[Rd] c(NA, 0+1i) not the same as c(as.complex(NA), 0+1i)?
Martin Maechler
m@ech|er @end|ng |rom @t@t@m@th@ethz@ch
Mon Nov 6 12:08:22 CET 2023
>>>>> Michael Chirico
>>>>> on Sun, 5 Nov 2023 09:41:42 -0800 writes:
> This is another follow-up to the thread from September
> "Recent changes to as.complex(NA_real_)".
> A test in data.table was broken by the changes for NA
> coercion to complex; the breakage essentially comes from
> c(NA, 0+1i)
> # vs
> c(as.complex(NA), 0+1i)
> The former is the output we tested against; the latter is essentially (via
> coerceVector() in C) what's generated by our data.table::shift()
> However, these are now (r85472) different:
> Im(c(NA, 0+1i))
> # [1] NA 1
> Im(c(as.complex(NA), 0+1i))
> # [1] 0 1
> The former matches the behavior of directly using NA_complex_:
> Im(c(NA_complex_, 0+1i))
> # [1] NA 1
> On R4.3.2, they both match the NA_complex_ behavior:
> Im(c(NA, 0+1i))
> # [1] NA 1
> Im(c(as.complex(NA), 0+1i))
> # [1] NA 1
> Is this intended behavior, does something need to be updated for c() as
> well?
> Certainly it's messing with my understanding of how c() behaves, e.g. in ?c
>> All arguments are coerced to a common type which is the type of the
> returned value
I think you have confused yourself, and everything behaves as expected:
As we now have (in R-devel, since {r85233 | maechler | 2023-09-29 })

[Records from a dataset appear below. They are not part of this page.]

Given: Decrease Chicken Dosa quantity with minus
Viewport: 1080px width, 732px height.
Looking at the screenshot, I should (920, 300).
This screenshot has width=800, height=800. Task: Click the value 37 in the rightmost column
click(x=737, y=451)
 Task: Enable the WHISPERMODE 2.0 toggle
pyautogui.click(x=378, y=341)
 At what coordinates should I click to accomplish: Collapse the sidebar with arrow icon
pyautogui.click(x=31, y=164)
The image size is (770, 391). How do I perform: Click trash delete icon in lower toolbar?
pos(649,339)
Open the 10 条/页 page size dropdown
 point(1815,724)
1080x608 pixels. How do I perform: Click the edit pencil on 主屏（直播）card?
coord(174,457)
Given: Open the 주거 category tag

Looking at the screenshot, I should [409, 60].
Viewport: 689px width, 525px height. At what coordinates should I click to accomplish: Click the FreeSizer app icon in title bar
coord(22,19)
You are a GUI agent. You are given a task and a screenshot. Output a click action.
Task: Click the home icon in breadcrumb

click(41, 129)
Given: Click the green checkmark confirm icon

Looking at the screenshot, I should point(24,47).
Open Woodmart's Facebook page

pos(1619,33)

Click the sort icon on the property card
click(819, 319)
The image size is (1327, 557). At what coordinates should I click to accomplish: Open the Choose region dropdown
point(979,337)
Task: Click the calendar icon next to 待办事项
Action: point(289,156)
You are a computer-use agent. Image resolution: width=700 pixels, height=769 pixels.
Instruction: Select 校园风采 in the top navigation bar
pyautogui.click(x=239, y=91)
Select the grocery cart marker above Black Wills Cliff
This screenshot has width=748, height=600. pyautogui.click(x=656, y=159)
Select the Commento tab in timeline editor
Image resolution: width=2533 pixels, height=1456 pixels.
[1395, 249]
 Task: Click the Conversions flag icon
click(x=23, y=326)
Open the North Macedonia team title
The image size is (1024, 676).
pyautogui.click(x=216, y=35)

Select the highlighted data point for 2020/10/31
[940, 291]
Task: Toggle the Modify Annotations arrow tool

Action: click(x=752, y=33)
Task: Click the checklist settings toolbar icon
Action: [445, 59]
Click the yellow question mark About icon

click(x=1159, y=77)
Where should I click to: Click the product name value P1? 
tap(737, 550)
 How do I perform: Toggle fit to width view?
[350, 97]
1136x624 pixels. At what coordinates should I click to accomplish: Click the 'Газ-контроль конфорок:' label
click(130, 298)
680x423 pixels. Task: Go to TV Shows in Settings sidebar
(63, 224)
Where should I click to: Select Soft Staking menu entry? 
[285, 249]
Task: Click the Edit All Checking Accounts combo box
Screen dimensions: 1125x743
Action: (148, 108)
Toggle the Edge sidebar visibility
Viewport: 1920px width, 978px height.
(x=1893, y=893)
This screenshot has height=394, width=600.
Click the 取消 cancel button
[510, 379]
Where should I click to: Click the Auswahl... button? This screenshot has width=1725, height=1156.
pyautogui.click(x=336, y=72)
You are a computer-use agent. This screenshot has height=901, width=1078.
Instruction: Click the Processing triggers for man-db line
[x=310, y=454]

• ‘as.complex(x)’ now returns ‘complex(real=x, imaginary=0)’
for _all_ numerical and logical ‘x’, notably also for ‘NA’
or ‘NA_integer_’.
==> as.complex(NA) is indeed complex(real = NA, imaginary = 0)
And now, in your
c(as.complex(NA), 0+1i)
you are calling c() on two complex numbers, i.e., there is *no* coercion
(and c(.) is rather "trivial"), and the same is true for
c(NA_complex_, 0+1i)
However, in 85233, I had only modified & added examples to ?as.complex,
and now have added more (corresponding to the above NEWS entry);
-> svn rev 85475
.............
The underlying "dilemma" that nobody can help us with is that
"almost infinitely" many different complex numbers z fulfill
is.na(z) |--> TRUE
and only one of them is NA_complex_ and that may be unintuitive.
OTOH, we already have for the doubles that there are at least two
different x fulfulling is.na(x), namely NaN and NA
and from C's point of view there are even considerably more
different NaN's .. but now I'm definitely digressing.